Without the effect of derivatives, Continental's first-quarter 2016 oil differential was $7.78 per barrel below the NYMEX daily average for the period. The quarter's realized wellhead natural gas price, again without the effect of derivatives, was on average $0.73 per Mcf below the average NYMEX Henry Hub benchmark price.

The differentials come from having to transport Bakken production to the Cushing oil storage terminal. The discount equals the cost of getting Bakken oil to Cushing.

Those numbers are nothing short of brutal. The only good news is that the slowdown in Bakken production resulting from low oil prices is going to lessen the differential price that Bakken production received. Pipeline capacity will finally have a chance to catch up with production, and producers won't have to use railroads to transport, lowering transport costs and thus the differential.

Image source: Continental Resources corporate presentation.

Adding to capacity are plans to expand of two existing pipelines and adding a new 225,000-barrel-per-day pipeline called Sandpiper, which EnbridgeEnergy Partners is building and operating.

Image source: Continental Resources corporate presentation.

This extra pipeline capacity should keep Bakken differentials lower for at least a couple of years, even if production in the region stops declining and starts growing again.

What did Q1 cash inflows and outflows look like?

From 2011 through 2014, the cash margin Continental was making from each barrel of production -- in other words, its operating profit -- was close to $50 most of the time. This is revenue less the costs of lifting the oil, royalties, general and administrative expenses, and interest. It excludes the cost of drilling the wells.

Image source: Continental Resources corporate presentation.

In 2015, that cash margin collapsed to $19.15 per barrel, and in the first quarter of this year it hit $9.07. At these prices it still made since to keep pumping oil because the company generated positive cash flow, but there's no way Continental could ever recover the upfront cost of drilling the original wells.

Image source: Continental Resources first-quarter earnings report.

Total cash flow, of course, also collapsed during the first quarter. Continental's Q1 2016 had cash flow from operations of $278 million, down almost 50% from Q1 2015 -- which was a pretty horrific quarter in its own right.

What to expect going forward

Q1 2016 was a dark time for Continental and all of its competitors. Shale oil doesn't function for long at those kinds of oil prices. While prices have recovered significantly in recent weeks, they're still too low for pretty much all of these producers.

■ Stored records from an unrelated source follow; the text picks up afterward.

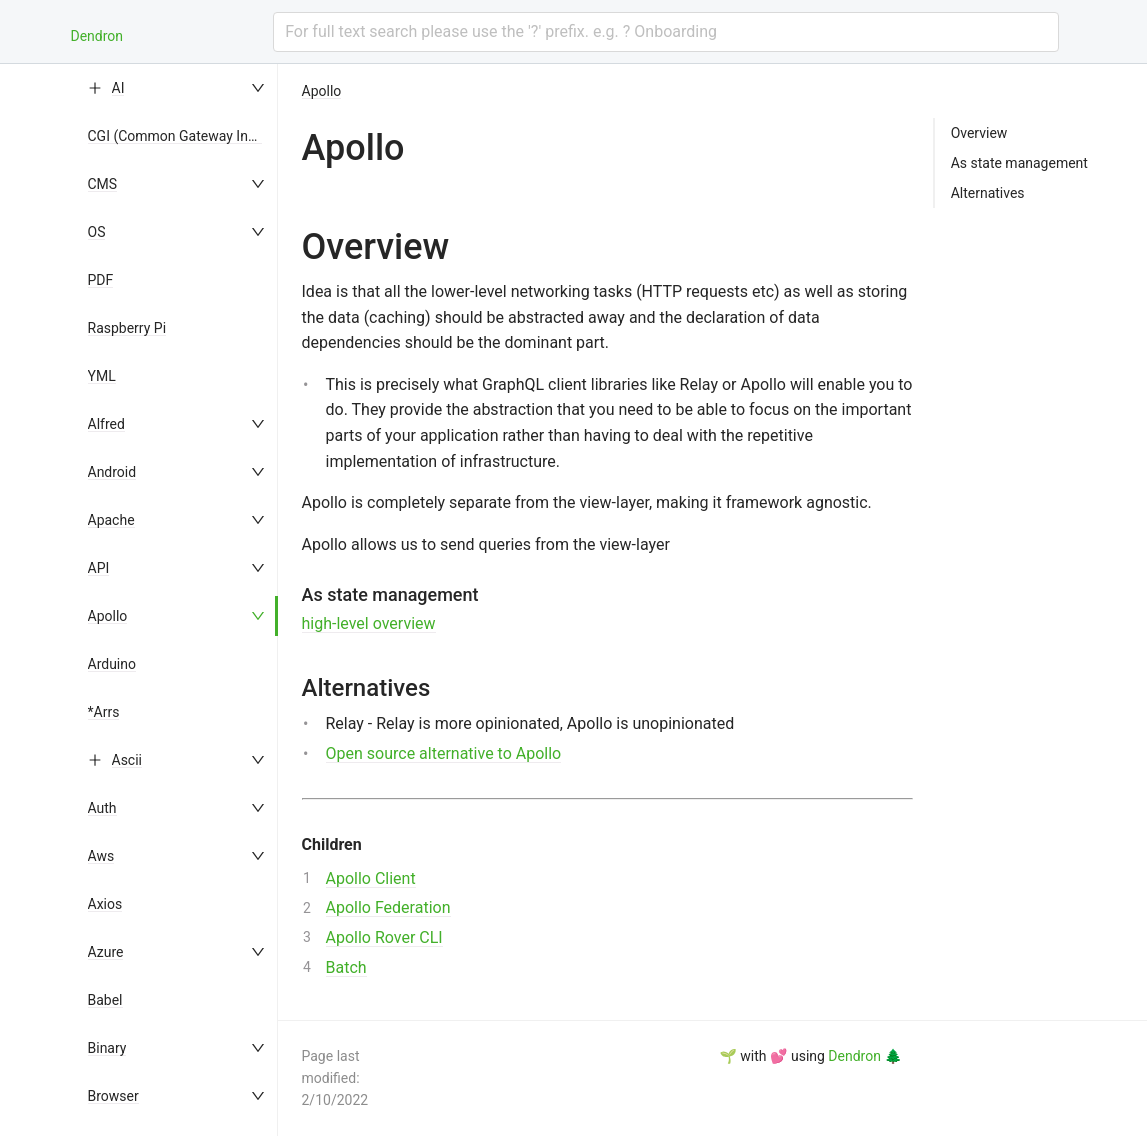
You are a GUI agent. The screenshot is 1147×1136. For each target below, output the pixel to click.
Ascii (127, 760)
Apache (111, 520)
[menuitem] (178, 88)
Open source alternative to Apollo (444, 753)
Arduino (112, 664)
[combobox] (665, 32)
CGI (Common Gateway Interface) (192, 136)
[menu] (178, 600)
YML (102, 376)
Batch (346, 967)
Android (112, 472)
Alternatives (988, 193)
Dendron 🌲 (864, 1056)
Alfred (106, 424)
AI (118, 88)
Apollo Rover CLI (384, 937)
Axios (105, 904)
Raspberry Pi (127, 328)
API (99, 568)
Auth (102, 808)
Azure (106, 952)
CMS (103, 184)
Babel (105, 1000)
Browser (113, 1096)
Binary (107, 1048)
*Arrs (104, 712)
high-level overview (369, 623)
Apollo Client (371, 878)
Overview (979, 133)
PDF (101, 280)
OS (97, 232)
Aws (101, 856)
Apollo (108, 616)
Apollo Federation (388, 907)
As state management (1019, 163)
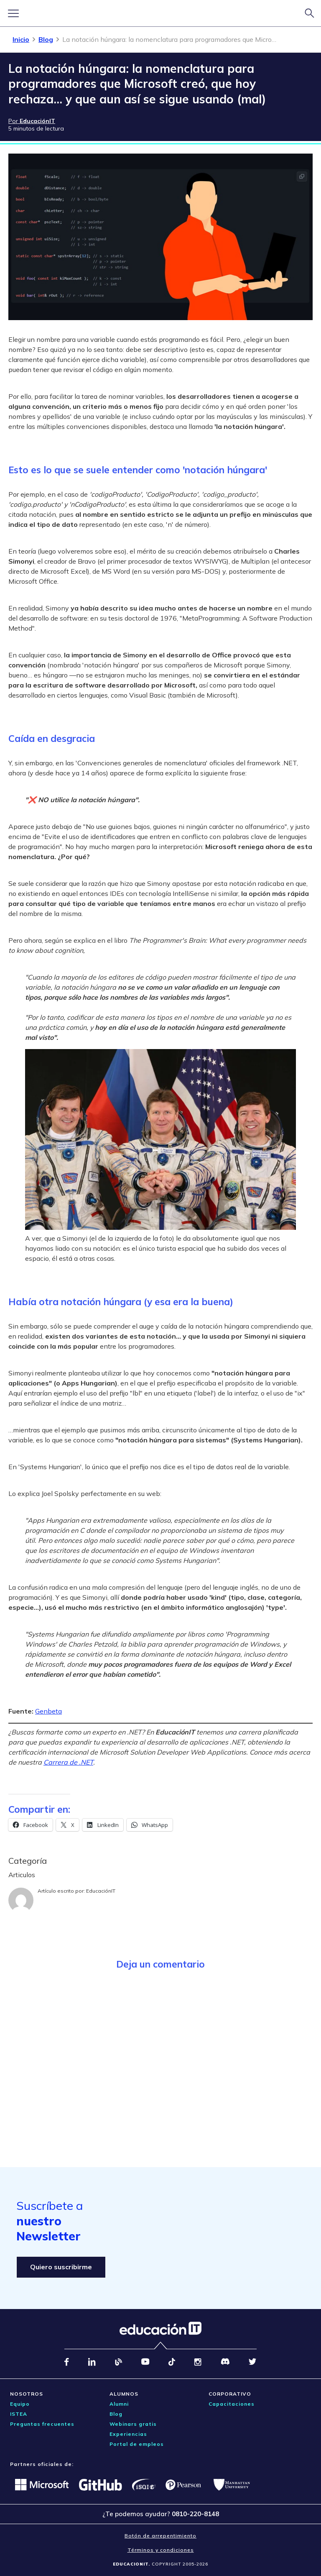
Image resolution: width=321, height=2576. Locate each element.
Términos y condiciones (160, 2550)
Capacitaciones (232, 2404)
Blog (45, 39)
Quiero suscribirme (61, 2267)
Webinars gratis (133, 2424)
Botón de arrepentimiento (160, 2535)
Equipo (20, 2404)
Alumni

The good news for Continental shareholders is that this company is not on its last legs, as so many operators are.

Image source: Continental Resources corporate presentation.

The health of Continental's balance sheet gives it the ability to wait for higher oil prices to arrive. The company has almost $1.9 billion of room on its revolving credit line and no worries that its banking group will change the size of that revolver -- the loan terms state no borrowing base redetermination. Moreover, the interest rate on Continental's debt is a reasonable 4.3% (bless those easy-money central bankers), and there are no debt maturities until 2018.

Compared with much of the oil patch, Continental is sitting pretty. That makes it a pretty sensible stock for those who believe oil prices are going to continue to head higher.